▸ **Selected excerpt**

488 F2d 157 Brennan v. General Telephone Company of Florida
488 F.2d 157
21 Wage & Hour Cas. (BN 415, 72 Lab.Cas. P 32,989
Peter J. BRENNAN, Secretary of Labor, United States
Department of Labor, Plaintiff-Appellee,
GENERAL TELEPHONE COMPANY OF FLORIDA, Defendant-Appellant.
United States Court of Appeals,
Nov. 30, 1973.
Howard K. Rutherford, James F. Bell, Tampa, Fla., for defendant-appellant.
Beverley R. Worrell, Regional Solicitor, U. S. Dept. of Labor, Atlanta, Ga., Richard F. Schubert, Solicitor of Labor, Philip A. Yahner, Bobbye D. Spears, U. S. Dept. of Labor, Washington, D. C., for plaintiff-appellee.
Before THORNBERRY, SIMPSON and CLARK, Circuit Judges.
THORNBERRY, Circuit Judge:
This case is before us for the resolution of a single issue. We must decide whether section 304(a) of the Consumer Credit Protection Act1 allows an employer to fire an employee for garnishments that occurred prior to the Act's effective date. We believe that it does, and we reverse.
The facts of the case are undisputed. Prior to the Act's effective date (July 1, 1970), employee Long's wages had been garnisheed three times for three separate indebtednesses. In October 1971 her wages were garnisheed again, and a month later General Telephone terminated her employment because of her four garnishments. Thus when Ms. Long was fired in November 1971, her wages had been subjected to garnishment once since July 1, 1970, and four times (for three debts) in the last thirty months.
Because Ms. Long had been subjected to garnishment only once since the effective date of the Act, which prohibits discharges on the grounds of garnishment for one debt, appellee claims her discharge was in violation of the Act. The disputed section provides:
No employer may discharge any employee by reason of the fact that his earnings have been subjected to garnishment for any one indebtedness.
Consumer Credit Protection Act Sec. 304(a), 15 U.S.C.A. Sec. 1674(a).
We perceive the plain meaning of this passage to be that garnishment is not an adequate reason for firing an employee with but one indebtedness on his record, and it is inconsequential whether the indebtedness and garnishment occurred either before or after the Act's effective date. We find nothing on the face of this passage to indicate that Congress intended to wipe the slate clean of all garnishments suffered prior to July 1, 1970. It seems to us that Congress could easily have specified that result if it had been desired. It is appellee's task to convince us that "garnishments" as used in section 304 means "garnishments after July 1, 1970."
In finding for appellee the trial court said the plain language of the Act precludes consideration of pre-Act garnishments. The basic tenet of this theory lies in section 302 of the Act, which defines "earnings" and "garnishment" and, like the rest of the statute, became effective on July 1, 1970.2 Plaintiff argues that if the definition of garnishment is not operative until July 1, 1970, then wherever that word is used in the Act it must refer only to those garnishments made after July 1.

▸ **What you have to do**
In the court opinion, when did General Telephone terminate Ms. Long's employment?

▸ **Given data**
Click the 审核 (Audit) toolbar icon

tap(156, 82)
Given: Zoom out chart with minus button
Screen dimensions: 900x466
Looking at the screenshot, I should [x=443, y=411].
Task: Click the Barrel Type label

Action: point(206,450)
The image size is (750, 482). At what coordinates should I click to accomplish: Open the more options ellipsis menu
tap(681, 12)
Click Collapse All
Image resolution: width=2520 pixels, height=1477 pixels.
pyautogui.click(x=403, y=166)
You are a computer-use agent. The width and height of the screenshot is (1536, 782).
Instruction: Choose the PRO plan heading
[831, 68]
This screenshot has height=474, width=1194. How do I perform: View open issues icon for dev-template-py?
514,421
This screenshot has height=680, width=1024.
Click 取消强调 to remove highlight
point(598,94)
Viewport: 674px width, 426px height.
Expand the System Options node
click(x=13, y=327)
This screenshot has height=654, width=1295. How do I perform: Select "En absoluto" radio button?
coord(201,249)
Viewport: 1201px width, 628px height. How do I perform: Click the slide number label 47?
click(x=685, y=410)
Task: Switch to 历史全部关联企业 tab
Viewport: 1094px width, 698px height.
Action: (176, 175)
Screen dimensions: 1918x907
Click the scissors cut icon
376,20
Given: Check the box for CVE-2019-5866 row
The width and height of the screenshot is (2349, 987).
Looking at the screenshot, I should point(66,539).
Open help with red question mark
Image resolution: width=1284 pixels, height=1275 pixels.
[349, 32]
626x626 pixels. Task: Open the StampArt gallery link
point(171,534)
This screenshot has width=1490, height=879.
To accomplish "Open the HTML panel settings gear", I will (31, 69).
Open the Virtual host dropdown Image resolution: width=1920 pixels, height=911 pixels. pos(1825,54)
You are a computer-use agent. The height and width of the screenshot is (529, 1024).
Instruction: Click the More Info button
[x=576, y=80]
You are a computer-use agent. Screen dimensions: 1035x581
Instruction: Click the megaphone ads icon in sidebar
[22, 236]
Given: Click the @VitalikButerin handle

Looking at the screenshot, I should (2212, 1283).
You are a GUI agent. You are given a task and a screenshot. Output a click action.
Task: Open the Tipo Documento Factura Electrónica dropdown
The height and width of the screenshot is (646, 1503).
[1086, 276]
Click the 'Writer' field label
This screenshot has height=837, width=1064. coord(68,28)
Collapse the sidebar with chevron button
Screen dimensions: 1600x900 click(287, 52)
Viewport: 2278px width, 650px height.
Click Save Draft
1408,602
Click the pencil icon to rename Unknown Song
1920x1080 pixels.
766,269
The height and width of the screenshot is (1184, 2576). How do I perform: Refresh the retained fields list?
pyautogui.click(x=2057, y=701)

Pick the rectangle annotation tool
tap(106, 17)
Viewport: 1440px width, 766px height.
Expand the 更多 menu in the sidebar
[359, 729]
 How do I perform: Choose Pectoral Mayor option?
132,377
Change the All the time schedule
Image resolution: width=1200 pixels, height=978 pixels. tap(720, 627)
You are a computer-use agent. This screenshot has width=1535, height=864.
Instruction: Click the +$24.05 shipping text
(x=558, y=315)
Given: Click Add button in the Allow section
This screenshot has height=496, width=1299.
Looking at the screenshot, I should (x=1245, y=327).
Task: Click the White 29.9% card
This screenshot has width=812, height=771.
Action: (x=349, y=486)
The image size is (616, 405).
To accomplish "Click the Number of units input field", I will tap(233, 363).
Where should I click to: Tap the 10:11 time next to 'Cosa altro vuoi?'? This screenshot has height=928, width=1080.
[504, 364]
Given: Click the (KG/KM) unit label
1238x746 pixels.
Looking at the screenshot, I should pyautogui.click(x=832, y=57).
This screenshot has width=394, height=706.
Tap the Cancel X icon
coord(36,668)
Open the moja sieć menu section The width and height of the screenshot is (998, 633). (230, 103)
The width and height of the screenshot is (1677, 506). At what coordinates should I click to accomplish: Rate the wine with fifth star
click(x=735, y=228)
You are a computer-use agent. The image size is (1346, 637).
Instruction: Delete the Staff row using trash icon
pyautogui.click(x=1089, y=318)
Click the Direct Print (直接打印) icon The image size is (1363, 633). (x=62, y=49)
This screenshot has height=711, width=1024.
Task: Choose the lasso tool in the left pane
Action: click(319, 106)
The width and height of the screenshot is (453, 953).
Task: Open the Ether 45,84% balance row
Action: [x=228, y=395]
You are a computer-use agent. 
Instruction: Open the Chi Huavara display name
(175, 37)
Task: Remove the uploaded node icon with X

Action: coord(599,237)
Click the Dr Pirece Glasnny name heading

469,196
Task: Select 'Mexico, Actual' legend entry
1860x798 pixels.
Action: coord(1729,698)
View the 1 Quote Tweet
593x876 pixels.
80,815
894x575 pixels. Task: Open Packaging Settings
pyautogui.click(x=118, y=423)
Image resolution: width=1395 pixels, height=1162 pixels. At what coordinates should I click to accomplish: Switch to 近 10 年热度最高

▸ **The solution**
November 1971